Las declaraciones de Herrera sobre la falsedad en el futbol
El exseleccionador nacional explicó que, aunque en el terreno profesional es común ver abrazos, saludos y muestras de respeto entre entrenadores y directivos, en muchas ocasiones esos gestos no representan lo que realmente sienten las personas.
"El futbol es un mundo de mucha falsedad", señaló Herrera, quien incluso utilizó el término "correctamente hipócritas" para describir la manera en que se manejan las relaciones dentro de la industria. Explicó, de paso, que es habitual saludar por cortesía a técnicos, jugadores o directivos con quienes no existe una buena relación. "De repente tienes que ir a saludar al técnico rival, nos deseamos suerte y éxito, pero a veces es mentira. Lo que queremos es ganarle y restregarle el triunfo en la cara", comentó entre risas durante la conversación.
Anécdota con un directivo
Herrera compartió una anécdota con un directivo, cuyo nombre prefirió reservar. Dijo que, al encontrarlo en un evento, éste lo saludó llamándolo "amigo", algo que el entrenador rechazó de inmediato. "'No, qué amigo. Usted y yo no somos amigos, usted es mi directivo nada más', le respondí". Pese a ello, reconoció que en el futbol muchas veces es necesario mantener una relación profesional, ya que nunca se sabe cuándo se volverá a coincidir con una persona para trabajar.
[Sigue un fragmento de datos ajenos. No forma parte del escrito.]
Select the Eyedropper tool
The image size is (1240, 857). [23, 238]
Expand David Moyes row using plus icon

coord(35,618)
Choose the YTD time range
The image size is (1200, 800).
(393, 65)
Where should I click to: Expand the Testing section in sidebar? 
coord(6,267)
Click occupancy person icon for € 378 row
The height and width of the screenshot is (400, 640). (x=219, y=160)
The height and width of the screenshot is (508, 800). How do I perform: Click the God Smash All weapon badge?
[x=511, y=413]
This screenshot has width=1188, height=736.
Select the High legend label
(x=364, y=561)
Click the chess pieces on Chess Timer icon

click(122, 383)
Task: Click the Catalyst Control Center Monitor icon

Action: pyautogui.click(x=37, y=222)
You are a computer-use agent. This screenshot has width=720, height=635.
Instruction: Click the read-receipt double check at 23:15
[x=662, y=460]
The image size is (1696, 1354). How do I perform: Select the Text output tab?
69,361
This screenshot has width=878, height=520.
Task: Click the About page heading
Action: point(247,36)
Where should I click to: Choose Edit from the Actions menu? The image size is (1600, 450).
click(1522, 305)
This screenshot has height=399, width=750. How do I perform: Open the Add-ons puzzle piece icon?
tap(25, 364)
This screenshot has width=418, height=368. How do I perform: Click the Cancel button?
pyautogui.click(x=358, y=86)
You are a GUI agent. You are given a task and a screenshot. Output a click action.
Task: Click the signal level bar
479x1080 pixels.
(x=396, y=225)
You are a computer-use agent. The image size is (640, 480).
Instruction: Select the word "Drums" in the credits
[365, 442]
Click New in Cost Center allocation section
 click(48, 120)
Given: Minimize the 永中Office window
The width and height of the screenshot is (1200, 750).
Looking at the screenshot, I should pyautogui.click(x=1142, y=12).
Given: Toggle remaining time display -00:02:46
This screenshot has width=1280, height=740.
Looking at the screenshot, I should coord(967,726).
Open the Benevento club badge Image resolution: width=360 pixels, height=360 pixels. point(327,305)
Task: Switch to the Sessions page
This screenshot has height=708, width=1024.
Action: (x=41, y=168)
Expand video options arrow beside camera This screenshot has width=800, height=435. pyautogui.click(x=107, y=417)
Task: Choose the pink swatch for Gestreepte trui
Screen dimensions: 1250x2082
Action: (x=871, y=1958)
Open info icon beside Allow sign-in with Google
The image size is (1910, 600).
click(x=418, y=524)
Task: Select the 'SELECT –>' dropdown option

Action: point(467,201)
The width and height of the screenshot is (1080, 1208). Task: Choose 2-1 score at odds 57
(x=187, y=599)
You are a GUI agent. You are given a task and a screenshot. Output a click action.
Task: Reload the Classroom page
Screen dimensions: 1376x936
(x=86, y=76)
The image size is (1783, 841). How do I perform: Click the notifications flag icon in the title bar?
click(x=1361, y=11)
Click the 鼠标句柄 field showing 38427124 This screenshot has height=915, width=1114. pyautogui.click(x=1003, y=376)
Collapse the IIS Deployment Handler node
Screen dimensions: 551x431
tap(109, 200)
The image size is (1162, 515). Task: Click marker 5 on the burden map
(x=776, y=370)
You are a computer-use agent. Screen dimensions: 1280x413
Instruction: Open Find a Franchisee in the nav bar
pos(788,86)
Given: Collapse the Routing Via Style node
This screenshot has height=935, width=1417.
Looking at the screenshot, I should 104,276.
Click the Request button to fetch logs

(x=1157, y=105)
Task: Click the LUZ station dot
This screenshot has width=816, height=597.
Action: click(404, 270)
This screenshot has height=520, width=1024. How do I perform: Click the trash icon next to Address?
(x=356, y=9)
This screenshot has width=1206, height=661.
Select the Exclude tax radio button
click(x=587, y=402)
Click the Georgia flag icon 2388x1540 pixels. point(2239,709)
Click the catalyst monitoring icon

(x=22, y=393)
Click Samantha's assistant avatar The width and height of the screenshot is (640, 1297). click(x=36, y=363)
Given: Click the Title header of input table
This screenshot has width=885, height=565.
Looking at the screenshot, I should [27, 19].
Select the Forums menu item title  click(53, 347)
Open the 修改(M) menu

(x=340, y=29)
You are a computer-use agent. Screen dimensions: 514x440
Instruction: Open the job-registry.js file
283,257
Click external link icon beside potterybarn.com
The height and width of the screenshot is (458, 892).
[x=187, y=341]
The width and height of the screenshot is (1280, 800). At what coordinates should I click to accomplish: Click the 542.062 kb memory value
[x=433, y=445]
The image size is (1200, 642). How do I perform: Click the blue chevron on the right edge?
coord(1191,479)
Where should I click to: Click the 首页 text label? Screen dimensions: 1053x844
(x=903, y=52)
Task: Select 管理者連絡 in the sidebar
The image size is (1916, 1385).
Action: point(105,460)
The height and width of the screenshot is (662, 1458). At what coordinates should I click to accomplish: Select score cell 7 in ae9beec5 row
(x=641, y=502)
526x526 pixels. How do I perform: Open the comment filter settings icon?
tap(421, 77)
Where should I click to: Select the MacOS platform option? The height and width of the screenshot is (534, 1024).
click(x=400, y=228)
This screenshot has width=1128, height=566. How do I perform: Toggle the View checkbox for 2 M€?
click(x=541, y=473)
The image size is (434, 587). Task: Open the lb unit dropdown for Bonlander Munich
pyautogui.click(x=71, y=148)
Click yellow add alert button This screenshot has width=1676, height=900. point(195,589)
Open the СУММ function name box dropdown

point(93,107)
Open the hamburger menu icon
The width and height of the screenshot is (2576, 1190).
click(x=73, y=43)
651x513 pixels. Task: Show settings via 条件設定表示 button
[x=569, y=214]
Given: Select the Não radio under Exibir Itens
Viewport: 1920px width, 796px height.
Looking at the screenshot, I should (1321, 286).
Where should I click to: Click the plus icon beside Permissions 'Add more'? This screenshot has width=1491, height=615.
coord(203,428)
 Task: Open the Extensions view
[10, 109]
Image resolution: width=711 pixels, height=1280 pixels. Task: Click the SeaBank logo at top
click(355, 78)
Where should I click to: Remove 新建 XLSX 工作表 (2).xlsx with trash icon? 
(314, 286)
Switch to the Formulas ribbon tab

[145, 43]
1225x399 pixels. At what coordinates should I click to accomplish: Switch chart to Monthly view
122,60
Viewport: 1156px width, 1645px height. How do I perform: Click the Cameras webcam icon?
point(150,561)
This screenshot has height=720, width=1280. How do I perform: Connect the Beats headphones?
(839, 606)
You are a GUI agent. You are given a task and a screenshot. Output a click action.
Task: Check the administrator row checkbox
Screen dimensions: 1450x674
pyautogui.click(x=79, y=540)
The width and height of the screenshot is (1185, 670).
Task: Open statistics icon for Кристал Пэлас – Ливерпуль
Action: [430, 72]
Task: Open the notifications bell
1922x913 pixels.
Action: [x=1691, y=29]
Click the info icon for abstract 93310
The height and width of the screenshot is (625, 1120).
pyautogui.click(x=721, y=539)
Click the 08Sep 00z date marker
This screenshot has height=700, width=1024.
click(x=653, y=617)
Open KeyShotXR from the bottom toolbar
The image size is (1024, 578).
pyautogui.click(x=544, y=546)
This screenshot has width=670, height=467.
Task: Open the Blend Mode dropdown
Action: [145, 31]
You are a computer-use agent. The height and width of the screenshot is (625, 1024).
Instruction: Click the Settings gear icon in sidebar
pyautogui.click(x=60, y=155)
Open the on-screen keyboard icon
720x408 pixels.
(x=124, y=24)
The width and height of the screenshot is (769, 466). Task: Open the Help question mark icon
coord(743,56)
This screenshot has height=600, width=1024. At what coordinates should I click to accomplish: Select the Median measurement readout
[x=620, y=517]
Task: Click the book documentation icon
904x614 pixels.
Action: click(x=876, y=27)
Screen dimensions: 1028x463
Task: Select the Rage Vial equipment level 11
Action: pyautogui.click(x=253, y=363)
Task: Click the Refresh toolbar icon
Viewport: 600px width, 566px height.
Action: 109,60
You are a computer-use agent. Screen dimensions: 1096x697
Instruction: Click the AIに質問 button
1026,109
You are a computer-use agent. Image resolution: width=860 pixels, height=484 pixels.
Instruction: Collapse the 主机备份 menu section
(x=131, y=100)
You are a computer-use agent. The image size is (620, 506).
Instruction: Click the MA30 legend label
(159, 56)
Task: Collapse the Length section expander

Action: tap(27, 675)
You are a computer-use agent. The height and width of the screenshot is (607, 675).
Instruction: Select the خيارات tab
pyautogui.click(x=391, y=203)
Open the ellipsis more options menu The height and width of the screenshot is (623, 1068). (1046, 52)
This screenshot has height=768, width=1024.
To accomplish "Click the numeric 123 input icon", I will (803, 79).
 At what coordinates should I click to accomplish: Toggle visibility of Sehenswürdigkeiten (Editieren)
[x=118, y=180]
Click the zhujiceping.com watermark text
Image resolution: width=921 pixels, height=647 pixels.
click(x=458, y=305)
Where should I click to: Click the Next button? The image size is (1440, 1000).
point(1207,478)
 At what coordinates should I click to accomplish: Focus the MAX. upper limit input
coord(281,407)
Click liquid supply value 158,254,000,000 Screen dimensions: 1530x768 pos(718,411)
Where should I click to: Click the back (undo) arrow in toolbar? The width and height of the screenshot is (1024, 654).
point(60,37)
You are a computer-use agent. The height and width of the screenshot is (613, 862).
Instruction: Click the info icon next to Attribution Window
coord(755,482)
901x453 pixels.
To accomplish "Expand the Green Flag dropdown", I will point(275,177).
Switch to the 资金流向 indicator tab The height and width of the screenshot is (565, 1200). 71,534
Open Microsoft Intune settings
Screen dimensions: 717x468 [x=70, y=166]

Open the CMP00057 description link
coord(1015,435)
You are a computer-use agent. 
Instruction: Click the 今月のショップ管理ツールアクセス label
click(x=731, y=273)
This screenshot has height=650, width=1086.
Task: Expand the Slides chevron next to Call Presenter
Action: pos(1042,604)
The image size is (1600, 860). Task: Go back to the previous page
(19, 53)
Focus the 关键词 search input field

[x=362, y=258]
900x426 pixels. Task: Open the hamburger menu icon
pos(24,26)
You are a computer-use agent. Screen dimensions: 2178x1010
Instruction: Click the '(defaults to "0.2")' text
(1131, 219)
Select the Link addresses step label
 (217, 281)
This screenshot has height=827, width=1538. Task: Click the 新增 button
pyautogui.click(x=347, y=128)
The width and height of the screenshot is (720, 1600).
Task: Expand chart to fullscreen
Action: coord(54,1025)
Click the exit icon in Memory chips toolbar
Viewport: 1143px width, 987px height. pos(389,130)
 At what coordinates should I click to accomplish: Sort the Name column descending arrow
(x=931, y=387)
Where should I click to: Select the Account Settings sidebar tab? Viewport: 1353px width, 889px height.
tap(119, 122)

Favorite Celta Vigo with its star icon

Principios y la lección de Emilio Azcárraga
Miguel Herrera, que ya lleva un largo camino de más de dos décadas en los banquillos, aclaró que nunca ha aceptado que alguien le imponga actuar en contra de sus principios. Aseguró que, gracias a la experiencia obtenida, tiene la libertad de decir "no" cuando una situación no le parece correcta. Como ejemplo, recordó una conversación con el propietario del Club América, Emilio Azcárraga. Herrera llegó con la intención de explicar el estilo ofensivo y atractivo que pretendía implementar, pero fue interrumpido por un contundente mensaje. "Yo no quiero que juegue bien, quiero que gane. Si juega bien, qué bonito. Y si juega mal, qué mal, pero que gane", recordó que le dijo el dueño del club.
Para Herrera, esa frase dejó en claro cuál es la prioridad en las instituciones más exigentes del futbol mexicano: el resultado está por encima de cualquier forma de jugar.
Impacto de las declaraciones
Las declaraciones del "Piojo" ofrecen una mirada poco habitual sobre el funcionamiento interno del futbol, en el que la diplomacia, las relaciones y la presión por obtener resultados obligan a dejar de lado las diferencias personales para mantener el profesionalismo.